Japan is currently facing urgent energy and environmental challenges, demanding bold and sustainable solutions. As the world’s fifth-largest carbon emitter, the country must rapidly transition to cleaner energy sources to meet its 2050 carbon neutrality goal. Recognizing hydrogen’s potential, Japan has committed to major investments, including the $400 million Japan Hydrogen Fund and extensive government-backed incentives. However, while hydrogen is often seen as a “clean” energy source, its production and supply chains still carry emissions and environmental trade-offs. Identifying the most reasonable, practical, and economic source of clean hydrogen (green or pink) beyond 2040 is therefore critical. This research examines Japan’s energy and environmental situation, exploring how hydrogen, produced using a partial circular economy approach, could become the future cornerstone of Japan’s energy strategy. 

Background and rationale

Given Japan’s energy and environmental situations, this thesis seeks to explore the best reasonable, practical, and economic future (2040-beyond) source of clean hydrogen (green or pink) for Japan if produced based on a partial circular economy approach.
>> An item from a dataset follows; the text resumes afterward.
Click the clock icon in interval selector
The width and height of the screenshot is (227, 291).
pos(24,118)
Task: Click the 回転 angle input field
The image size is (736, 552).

It is vital to note that the so-called clean hydrogen (H2) is not entirely a clean energy source since all energy systems have pollutants, emissions, and other externalities in their lifecycles and along their supply chains (Sullivan, 2022c; Gencer, 2024). The thesis uses the term “clean hydrogen (H2)” since it is most frequently used in the global energy sector (Li et al., 2024, p. 1). The concept of a circular economy gained popularity recently, energizing environmentalists, businesses, and governments. Linear processes dominate the current industrial economy, working as an enormous network of conveyor belts where goods are made, sold, used, and discarded. Thus, a linear economic model has a one-way flow with a clear beginning and end. In contrast, a circular economy (CE) works differently (RTS, 2021), as shown in Figure 1.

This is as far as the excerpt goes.